Neglect, discrimination and malnutrition affect orphans more often than their non-orphaned peers. Research shows that orphans are more likely to live in conditions of poverty, be forced into child labor, recruited as child soldiers and subjected to exploitation and violence. Orphaned youth are also less likely to be enrolled in school.

At the Don Bosco Center in Ciudad Bolivar, one of the most dangerous areas of Colombia’s capital city, Bogotá, Salesian missionaries provide education, skills training and social development services to poor youth. Many families living in Ciudad Bolivar came to the city to escape the armed conflict between paramilitary groups and revolutionaries operating in Colombia. Many continue to arrive in the city with little education and few chances for employment or a stable future.

More than 15 years ago, Salesian Father Jaime García recognized a need for job skill training for youth in Bogotá and expanded the Don Bosco Center to offer professional and vocational education. In addition, Salesian missionaries made connections within the local labor market to help youth transition from the classroom directly into employment.

→ DATASET EXCERPT:
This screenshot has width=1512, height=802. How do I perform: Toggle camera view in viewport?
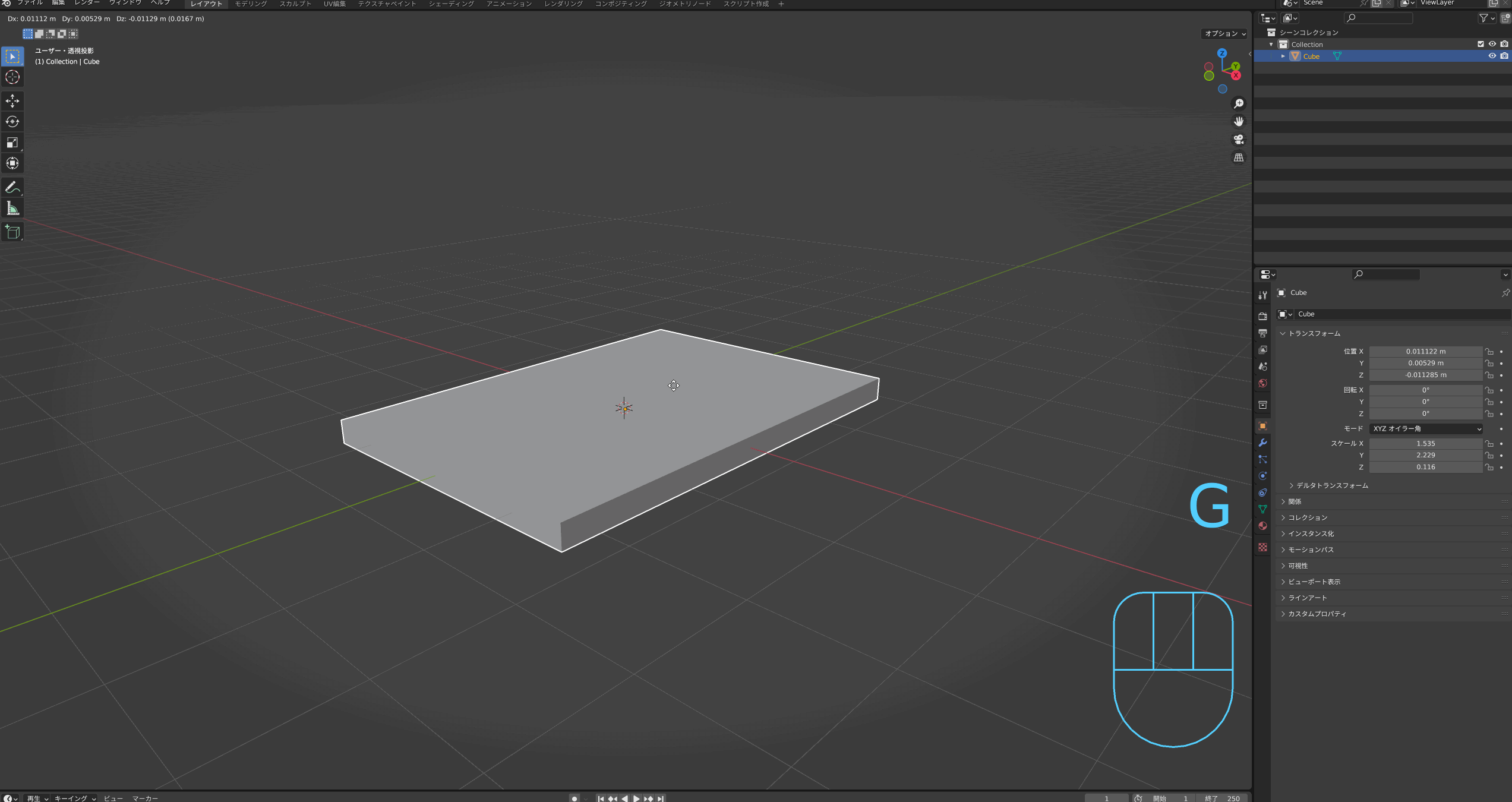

→ OBJECTIVE:
Continue the passage about the Don Bosco Center in Bogotá from its final sentence.

→ THE ANSWER:
Each year since the expansion, more than 800 youth have been accepted into professional and vocational training courses to become electricians, carpenters and mechanics. In 2010, Salesian missionaries became aware of a need for skilled labor for the automobile and transport industries while noting that youth from Ciudad Bolívar were often rejected in the employment selection process. The missionaries identified a gap between the professional needs of these industries and the lack of education in these fields for youth seeking employment.

In 2013, a new program was inaugurated at the Don Bosco Center offering a professional degree course in automotive mechanics. Named, Pacto Motor, the program was made possible thanks to the support of the Salesian organization, Via Don Bosco in Belgium and the French foundation, Saint Paul Apôtre. More than 150 youth, or 98 percent of Pacto Motor’s first graduating class, found employment after successfully completing the program.

“The Pacto Motor program at the Don Bosco Center has been a great success,” says Father Mark Hyde, executive director of Salesian Missions, the U.S development arm of the Salesians of Don Bosco. “The automotive sector has access to well-trained technical staff and youth have access to free high-quality training that leads to stable employment.”

During the 2014-2015 school year, more than 900 students are engaged in professional training courses at the Don Bosco Center. As a result of the Pacto Motor program’s success, the Colombian Ministry of Labor is using the Salesian training model to develop additional pilot projects focused on employment industries in other cities in Colombia.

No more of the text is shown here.